I realized that five days is the perfect length of time for me to be away from my job. The week before we left, the kids had reached new levels of button-pushing expertise. Daily, they pushed me over the edge with whining, crying, fighting, disobeying, and overall brain-wrenching behavior. Point is, I was ready for a break.

The first day we were at the hotel, I was ready to go out to eat when Liz arrived in the room after her long day, but she wanted to call the kids at their grandparents to see how they were doing.

“They’re fine,” I said. “If they weren’t, we would have heard. Let’s go eat.”

The second day, I distinctly remember thinking about them at some point in the day. I don’t remember exactly when it was, but I did think about them. It was something like, “I bet the kids would have liked that if they were here. Where’s my drink?”

The third day, I wanted to call them before Liz came back, but I waited. I paced a little when she was late, but I still waited to call.

The fourth day, the kids said goodbye before I did.

On the fifth day—the day we returned—I met them halfway down the hall and squeezed them until they squeaked for me to stop. I let nothing—not their minor tantrums, not the burning dinner—distract me from them. They were the center of my attention and they were the most important things in the world.

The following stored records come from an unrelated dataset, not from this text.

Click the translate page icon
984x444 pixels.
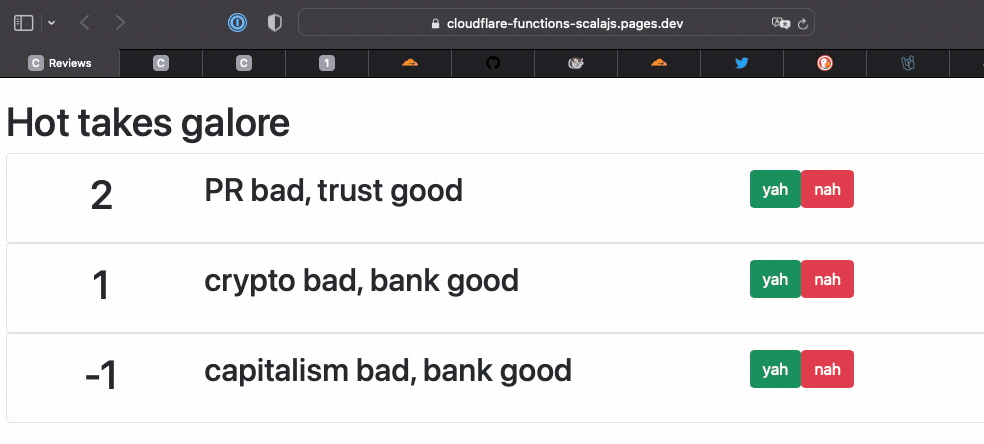(x=780, y=22)
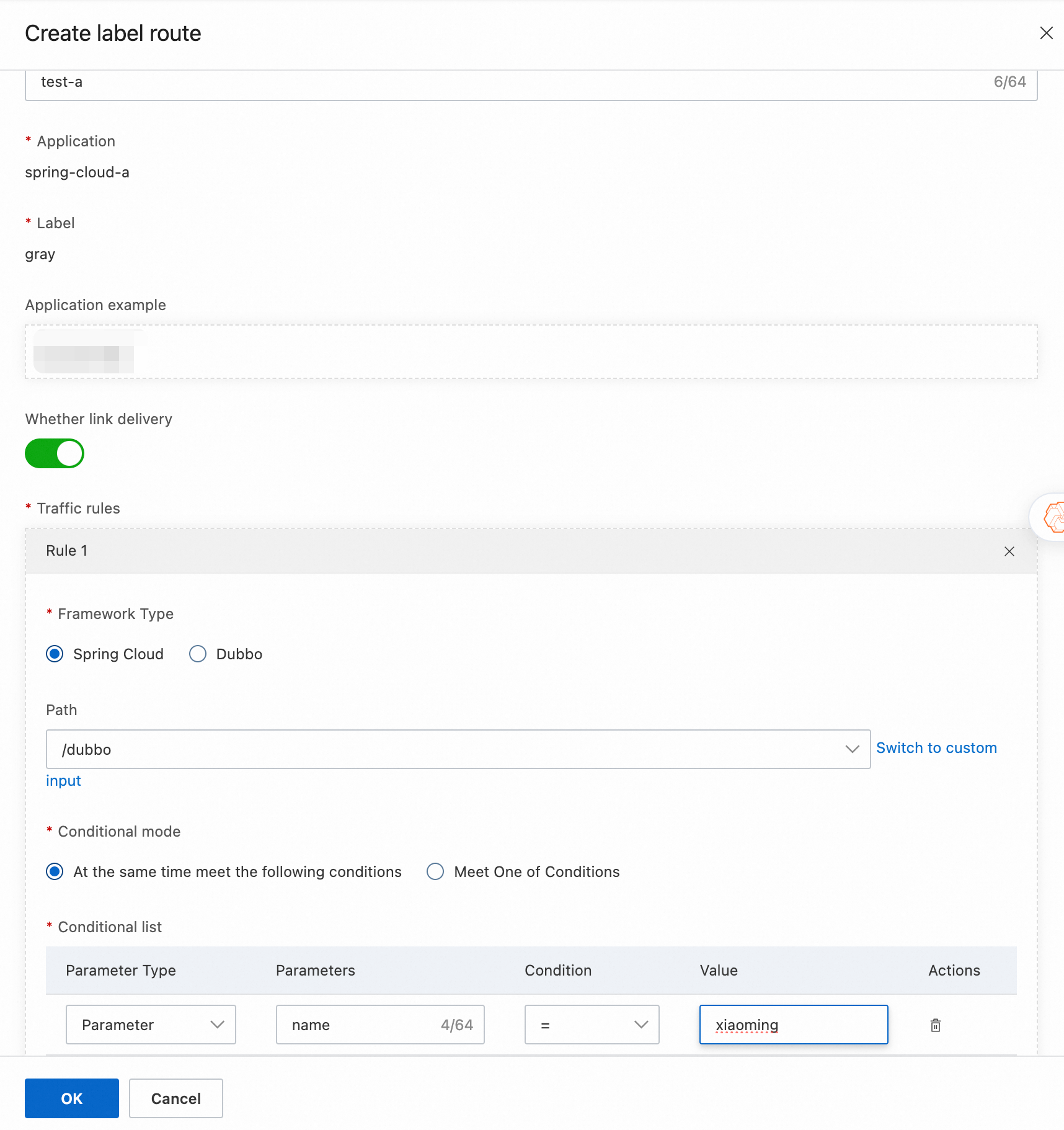This screenshot has width=1064, height=1130.
Task: Click the name Parameters input field
Action: click(380, 1025)
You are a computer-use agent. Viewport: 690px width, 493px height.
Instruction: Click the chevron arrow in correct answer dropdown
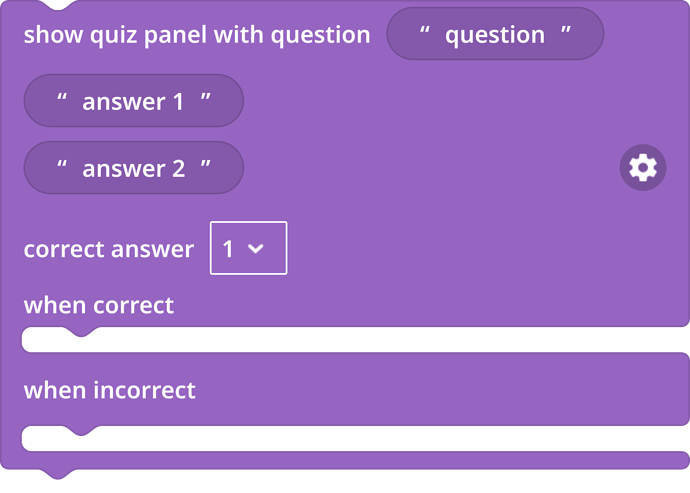(256, 249)
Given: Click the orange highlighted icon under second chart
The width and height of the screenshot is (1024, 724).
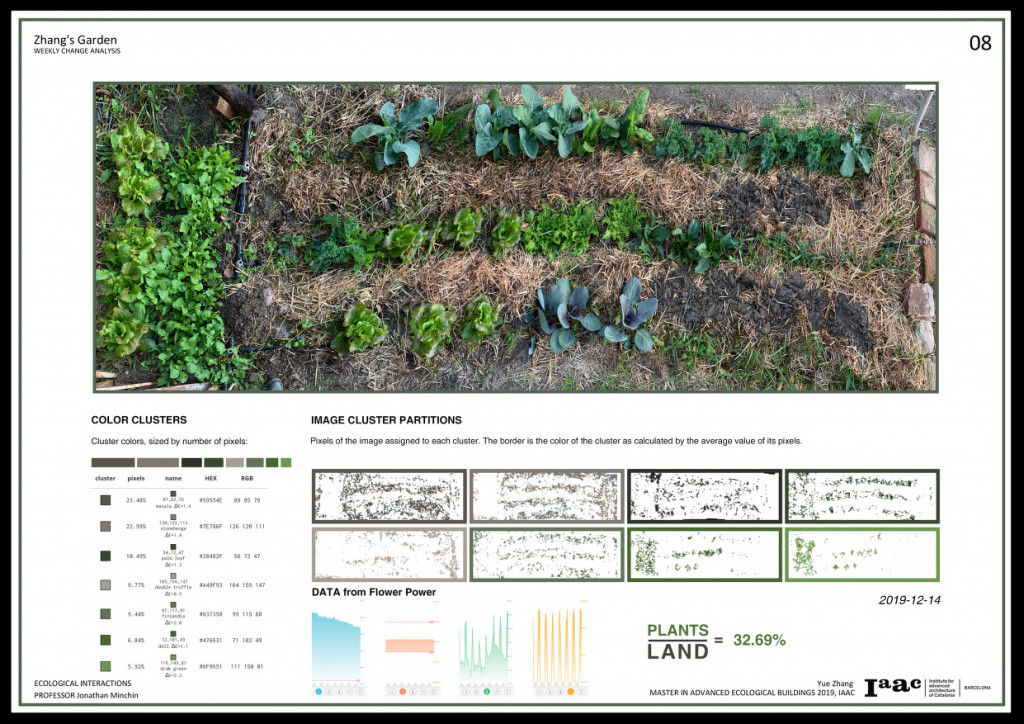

Yep, five days is just about right.

This past weekend, I enjoyed a vacation for Noah, my only son. Liz took the girls to their grandparents’ house and the boys stayed home.

We did only the manliest things. We built a bird feeder out of wood and went to Home Depot to buy stain; we dropped Mentos into bottles of Diet Coke and shot fountains of foam into the backyard; we “team-read” Call of the Wild (abridged) from cover to cover; we had Doritos and M&Ms for dinner while watching Spiderman I and II. Then we went to church in the morning after eating a breakfast of donuts and chocolate milk.

I didn’t clean or do laundry all day. I didn’t give my attention to anyone or anything but him. I didn’t have to fit him into a block into my calendar or worry that whatever we did would have to be repeated three times for his sisters, just to be fair. I could give him 100% of my attention, instead of the usual 25% (or 20).

I could also relax my grown-up guard and just be a boy, eating boy foods and doing boy things with my only boy. Honestly, it was as fun for me as it was for him.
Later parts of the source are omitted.